Credit Impact:  Payment History and Credit Mix

If you want to have a high credit score, financing a car is almost a must. The Fair Isaac Corporation (FICO) creates the most widely used credit scores. When a credit score is being built by FICO, thirty-five percent of the score is based on your payment history, and ten percent is built on the types of credit that you have used. Financing a car will not only establish a payment history, but also diversify the types of credit (credit mix) that you have used. To further diversify your types of credit, you can obtain a credit card.

Role of the Auto-Enhanced Credit Score

Additionally, when you apply for a car loan, lenders will request your auto-enhanced credit score from FICO. This score is always different from your basic credit score, in that it adds or deducts points based on your previous use of auto loans and leases. If you have never had a car loan, this score will be nearly the same as your basic score. If you have had an auto loan and paid it on time for at least twelve months, then this score will be higher. On the other hand, if you have made even a single late payment on a car loan or defaulted, this score will be at least 100 points lower than your baseline score.

Lower Rates in the Future

A third point about financing a car is that it can help you get lower interest rates in the future. After repaying one car loan responsibly, your credit score may be high enough to qualify you for a lower interest rate the next time you need a loan of any type. Think about it:  if lenders have seen that you are willing, capable, and likely to pay off one loan, they are going to trust that you’ll do it again the next time around. You’re less of a risk in their eyes, which translates into lower rates.

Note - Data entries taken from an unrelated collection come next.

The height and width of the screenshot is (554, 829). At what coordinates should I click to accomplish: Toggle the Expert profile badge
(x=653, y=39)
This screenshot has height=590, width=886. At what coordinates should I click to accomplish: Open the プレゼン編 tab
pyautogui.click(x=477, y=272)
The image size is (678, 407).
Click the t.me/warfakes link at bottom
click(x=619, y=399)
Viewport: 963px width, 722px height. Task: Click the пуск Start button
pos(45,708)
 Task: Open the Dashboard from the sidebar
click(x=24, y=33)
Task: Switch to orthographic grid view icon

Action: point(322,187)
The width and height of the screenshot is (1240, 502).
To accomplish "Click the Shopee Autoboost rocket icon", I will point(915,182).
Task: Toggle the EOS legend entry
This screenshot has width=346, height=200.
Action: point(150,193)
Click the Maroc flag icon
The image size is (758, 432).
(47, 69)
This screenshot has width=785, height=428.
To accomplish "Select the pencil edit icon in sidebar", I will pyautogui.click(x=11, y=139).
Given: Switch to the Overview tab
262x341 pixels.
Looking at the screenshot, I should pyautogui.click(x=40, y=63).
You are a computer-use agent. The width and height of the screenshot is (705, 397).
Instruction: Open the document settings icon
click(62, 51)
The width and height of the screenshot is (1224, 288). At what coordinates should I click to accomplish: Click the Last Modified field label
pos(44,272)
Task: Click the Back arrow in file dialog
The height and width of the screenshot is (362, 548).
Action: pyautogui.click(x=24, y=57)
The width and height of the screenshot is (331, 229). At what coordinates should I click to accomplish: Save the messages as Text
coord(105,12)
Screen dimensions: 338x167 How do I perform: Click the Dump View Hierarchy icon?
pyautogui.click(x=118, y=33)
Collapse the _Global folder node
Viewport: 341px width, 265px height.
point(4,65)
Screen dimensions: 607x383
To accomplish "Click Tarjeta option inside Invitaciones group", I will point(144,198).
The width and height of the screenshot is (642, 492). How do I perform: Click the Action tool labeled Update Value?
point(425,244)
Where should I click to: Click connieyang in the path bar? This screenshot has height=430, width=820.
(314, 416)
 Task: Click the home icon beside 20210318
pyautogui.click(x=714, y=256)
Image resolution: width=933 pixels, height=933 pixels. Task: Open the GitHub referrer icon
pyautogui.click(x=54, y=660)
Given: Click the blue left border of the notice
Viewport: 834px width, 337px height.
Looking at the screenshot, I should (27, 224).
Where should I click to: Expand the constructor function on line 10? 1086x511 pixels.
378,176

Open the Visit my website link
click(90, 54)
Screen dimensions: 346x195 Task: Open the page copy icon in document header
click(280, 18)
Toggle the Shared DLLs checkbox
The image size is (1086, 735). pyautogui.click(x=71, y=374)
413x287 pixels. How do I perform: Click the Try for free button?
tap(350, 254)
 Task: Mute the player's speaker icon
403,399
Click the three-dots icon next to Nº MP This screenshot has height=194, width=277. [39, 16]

Smart Financing for the Savvy Shopper

Of course, you have to be smart about your vehicle, your loan, and your monthly payment. Biting off more than you can chew, in terms of monthly payment, could easily lead to late or missed payments, both of which will decimate your credit score in record time. Make sure your financing arrangement meets the following rules of thumb, and you’ll be well on your way to success:

  • Monthly Payment:  should be just 8% of your income, if even that much.
  • Loan Term:  should be as short as possible. A term of 36-48 months is best.
  • Down Payment:  10% for a used vehicle, 20% or a new one.

When you look at all of these points, you can see that financing a car can be a smart option, as long as you are smart in how you go about it.

 

About the author: Jerry Coffey

 

Jerry Coffey is the financial expert here at AutoFoundry.com. A recovered "debtaholic," he now preaches frugal-living and sound money management here and at Repaid.org, where he is the chief contributor. He works for a major automaker.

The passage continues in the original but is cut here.